Sunday, January 16, 2005

Weblog Tools Market

elise.com: On the Job: An Overview of the Weblog Tools Market
By Elise BauerAugust 6, 2004
Weblogs, although often described as online diaries, are a much more interesting trend than that label would imply. Yes, weblogs are personal journals on the web, and as such they represent the breadth and depth of human interest and knowledge. Not only do blogs allow millions of people to easily and instantaneously publish ideas to websites, most weblogs incorporate interactive features that let others easily comment to those sites, thus transforming the static web into millions of dynamic conversations. Weblogs are increasingly making their way into the professional communications arena as evidenced by FCC Chairman Michael Powell’s blog which he recently started to help generate public discussions around often-controversial FCC policy. Companies are beginning to use weblogs as an internal tool for knowledge sharing. Intuit has created a weblog to open lines of communications with its QuickBooks customers. Technorati tracks over 3 million weblogs, a number that appears to be doubling every 6 months, giving weblogs growth rates that we saw in the early days of the web. Weblogs cannot be dismissed as a fad; they will change the very nature of how we connect and communicate.
Weblog Tools
What does the blog tool market look like today? Weblog tools can be distinguished along two dimensions: fee vs. free and hosted services vs. standalone software (although this distinction is blurring as standalone application companies are beginning to offer hosted versions).
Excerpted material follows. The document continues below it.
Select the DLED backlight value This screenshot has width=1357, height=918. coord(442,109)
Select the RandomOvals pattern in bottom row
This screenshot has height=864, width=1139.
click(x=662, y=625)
The vast majority of blogs are hosted on services that offer weblog building tools and server space for free, for a small fee, or as a feature of a more comprehensive service. Blogger.com, an early-to-market free ad-supported service bought by Google in 2002, is the big guerilla in the market with most likely the largest market share. Live Journal is a hosted blog community with over a million active accounts, 90% of whose users are 25 years old and younger, and two thirds of whom are female. Live Journal weblogs often look more like forums or chat sessions than web pages with structured content. DiaryLand has a large base of teen webloggers and the look of its website suggests a female skew as well. AOL launched its AOL Journals in 2003 as a feature of the AOL service. Typepad, a fee-only service offered by Six Apart, is the most professionally oriented of the hosted consumer services and attracts a broader demographic than the other services.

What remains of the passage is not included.